Chapter 5 Target Rules

Learning Goals:

  • How to build several parallel tasks at once

5.1 Where we are now?

If you still have the hello_world rule in your Snakefile, now is a good moment to remove it. Then, your Snakefile should look something like this:

## Snakemake - MRW Replication
##
## @yourname


# --- OLS Rules --- #

rule solow_intermediate:
    input:
        script   = "src/analysis/estimate_ols_model.R",
        data     = "out/data/mrw_complete.csv",
        model    = "src/model-specs/model_solow.json",
        subset   = "src/data-specs/subset_intermediate.json"
    output:
        estimate = "out/analysis/model_solow_subset_intermediate.rds",
    shell:
        "Rscript {input.script} \
            --data {input.data} \
            --model {input.model} \
            --subset {input.subset} \
            --out {output.estimate}"

rule solow_nonoil:
    input:
        script   = "src/analysis/estimate_ols_model.R",
        data     = "out/data/mrw_complete.csv",
        model    = "src/model-specs/model_solow.json",
        subset   = "src/data-specs/subset_nonoil.json"
    output:
        estimate = "out/analysis/model_solow_subset_nonoil.rds",
    shell:
        "Rscript {input.script} \
            --data {input.data} \
            --model {input.model} \
            --subset {input.subset} \
            --out {output.estimate}"

rule solow_oecd:
    input:
        script   = "src/analysis/estimate_ols_model.R",
        data     = "out/data/mrw_complete.csv",
        model    = "src/model-specs/model_solow.json",
        subset   = "src/data-specs/subset_oecd.json"
    output:
        estimate = "out/analysis/model_solow_subset_oecd.rds",
    shell:
        "Rscript {input.script} \
            --data {input.data} \
            --model {input.model} \
            --subset {input.subset} \
            --out {output.estimate}"


# --- Data Management --- #

rule gen_regression_vars:
    input:
        script = "src/data-management/gen_reg_vars.R",
        data   = "out/data/mrw_renamed.csv"
    output:
        data   = "out/data/mrw_complete.csv"
    shell:
        "Rscript {input.script} \
            --data {input.data} \
            --out {output.data}"

rule rename_vars:
    input:
        script = "src/data-management/rename_variables.R",
        data   = "src/data/mrw.dta"
    output:
        data = "out/data/mrw_renamed.csv"
    shell:
        "Rscript {input.script} \
            --data {input.data} \
            --out {output.data}"


# --- Clean Rules --- #

rule clean:
    shell:
        "rm -rf out/*"

rule clean_data:
    shell:
        "rm -rf out/data/*"

rule clean_analysis:
    shell:
        "rm -rf out/analysis/*"

5.2 How Snakemake determines the build order when multiple rules are present

Now that we have worked with multiple rules and seen how one can execute another rule, let us try to understand the principle behind this.

As we know, we can execute any rule in Snakefile explicitly by calling it by name:

snakemake --cores 1 solow_intermediate

When no rule name is explicitly given, Snakemake will execute the first rule it encounters at the top of Snakefile:

snakemake --cores 1

If you followed the order of rules in the solution to the previous exercise, solow_intermediate is the first rule in Snakefile.

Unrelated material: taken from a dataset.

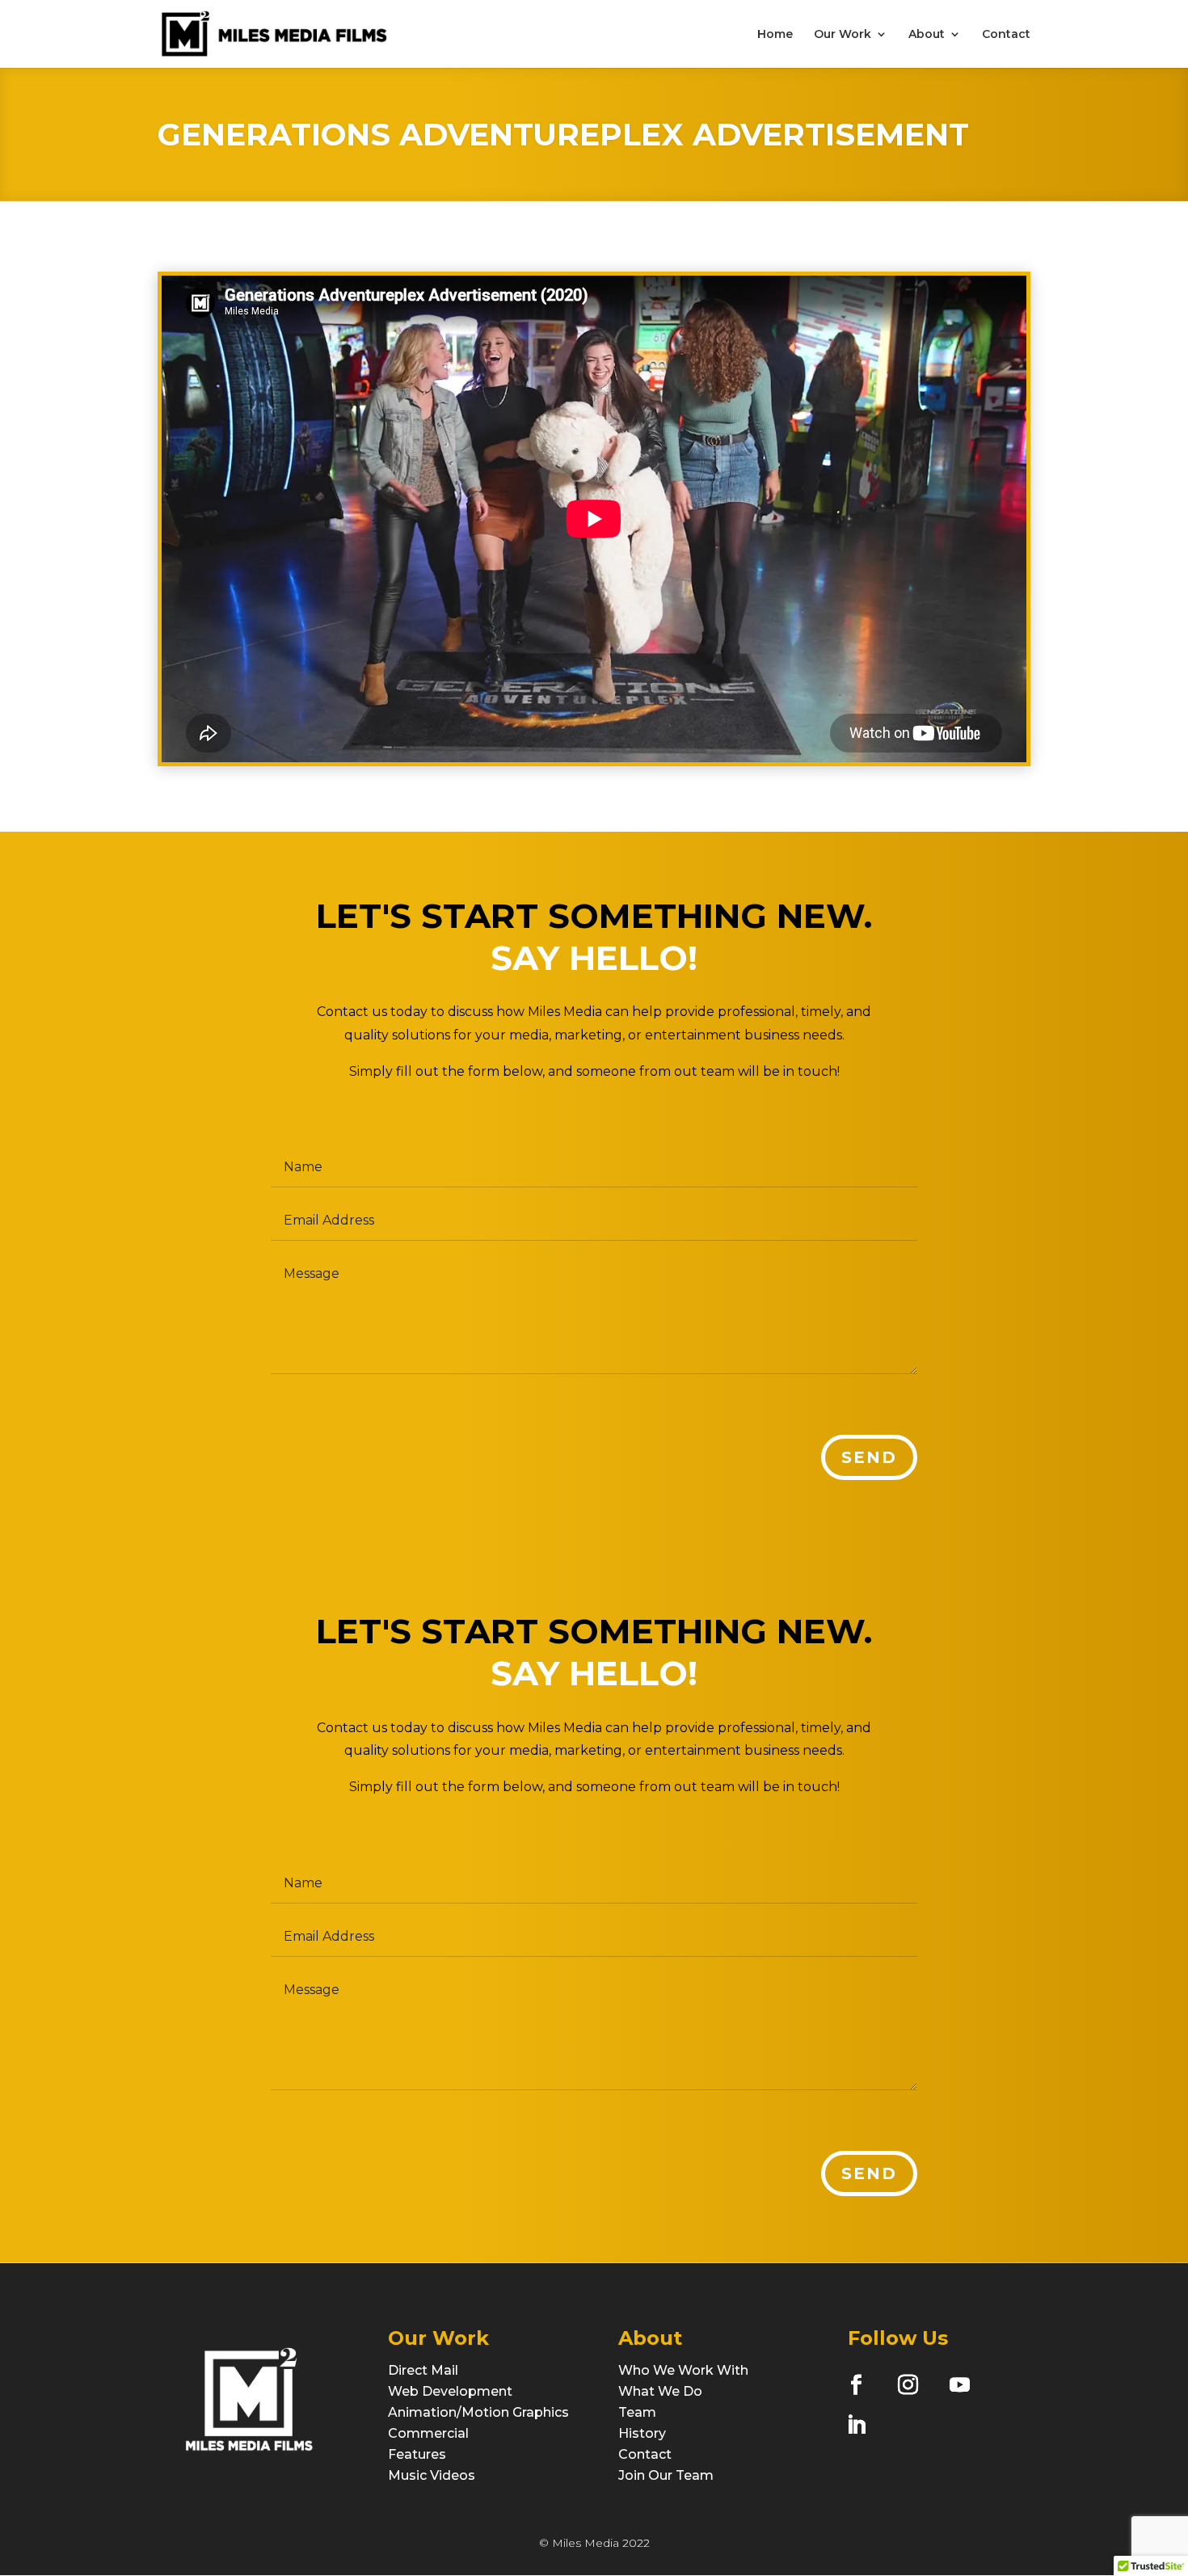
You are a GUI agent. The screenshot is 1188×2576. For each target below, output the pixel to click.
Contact (1006, 34)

In this case, both the explicit and implicit commands are equivalent. You can verify this by cleaning your project before executing either or by adding --summary to either command.

The rule we ask Snakemake to execute either explicitly or implicitly is called a target rule. Snakemake focusses on executing this rule.

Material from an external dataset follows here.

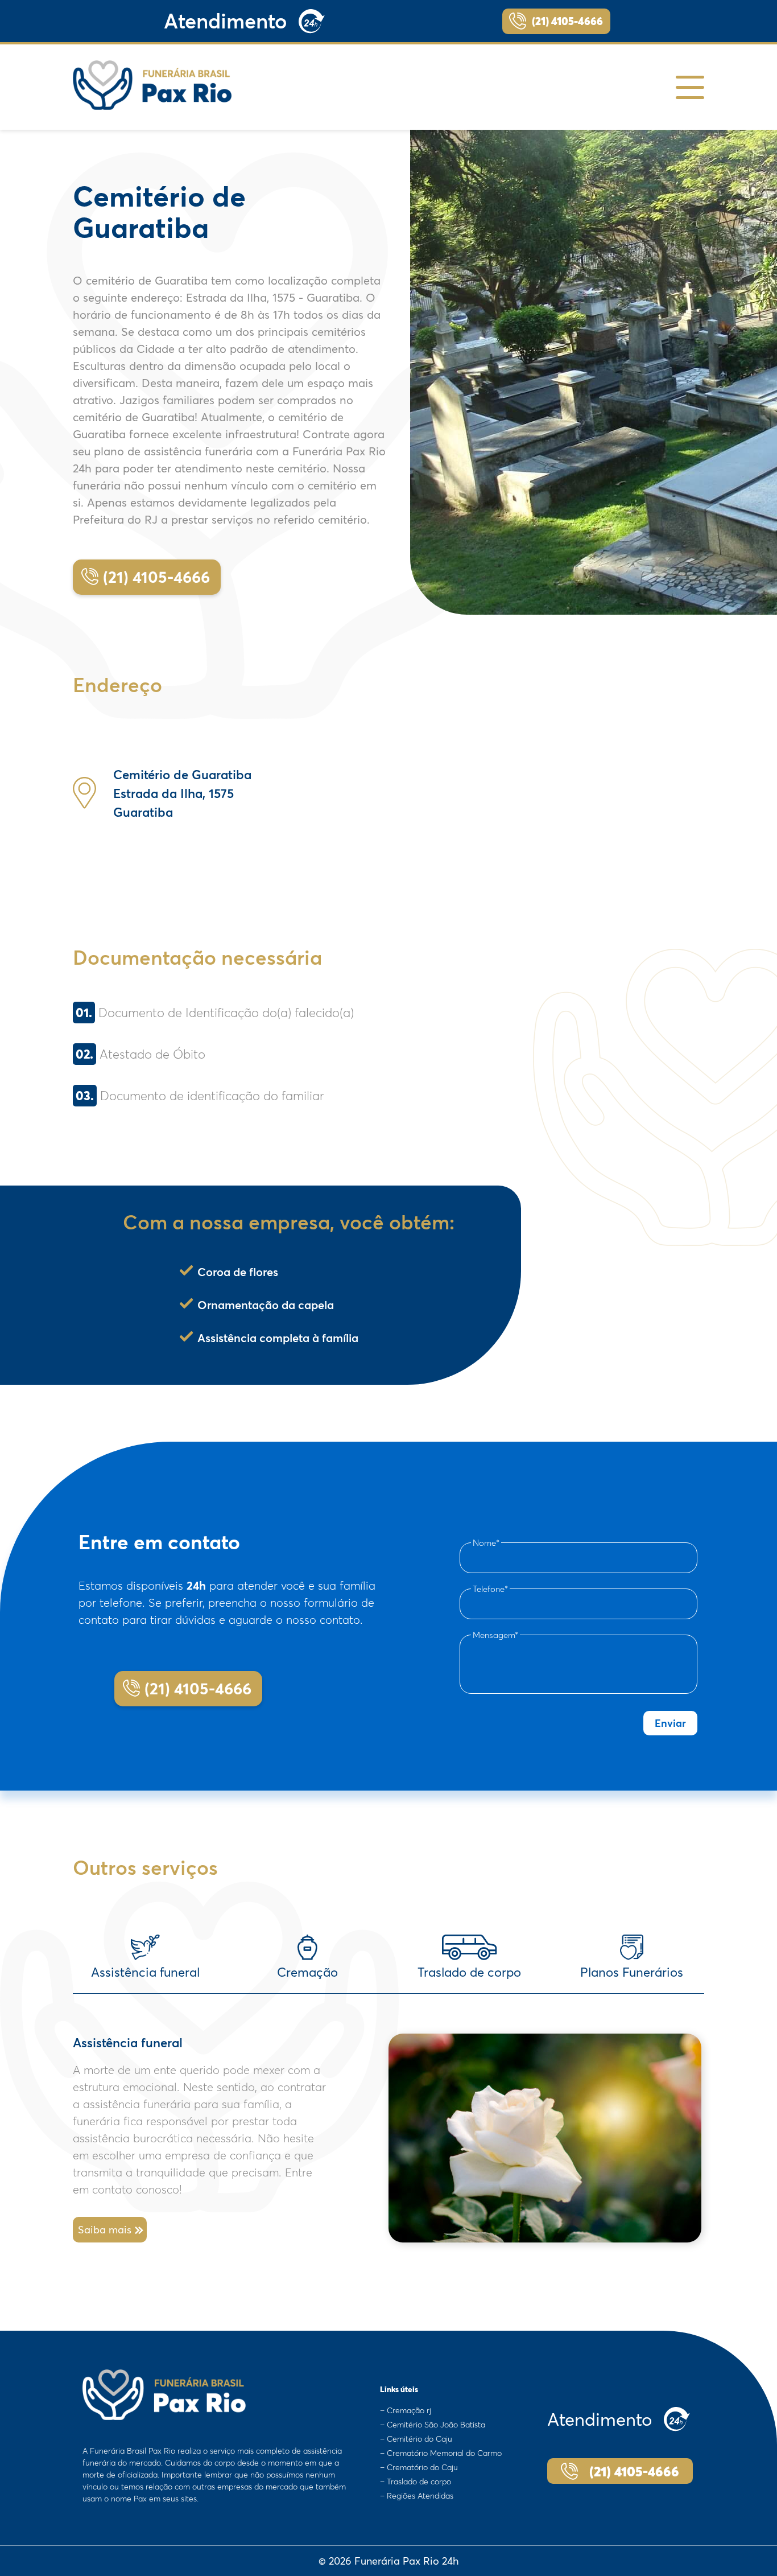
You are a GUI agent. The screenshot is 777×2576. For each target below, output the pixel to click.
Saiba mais (104, 2229)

When all necessary inputs to build the target rule exist, Snakemake will simply execute the rule and build the defined outputs.

When Snakemake recognizes that a necessary input to execute the target rule is missing, Snakemake will try to build it through the other rules present in Snakefile.

To illustrate this, let us stick to our present project and assume the target rule is solow_intermediate. The following graph shows all rules which lead up to the target rule:

mrw_complete.csv is a necessary input to solow_intermediate. If the file does not exist, Snakemake will search through Snakefile for another rule which has mrw_complete.csv as its output – in our case gen_regression_vars. In this case, Snakemake will first execute gen_regression_vars before executing the target rule solow_intermediate.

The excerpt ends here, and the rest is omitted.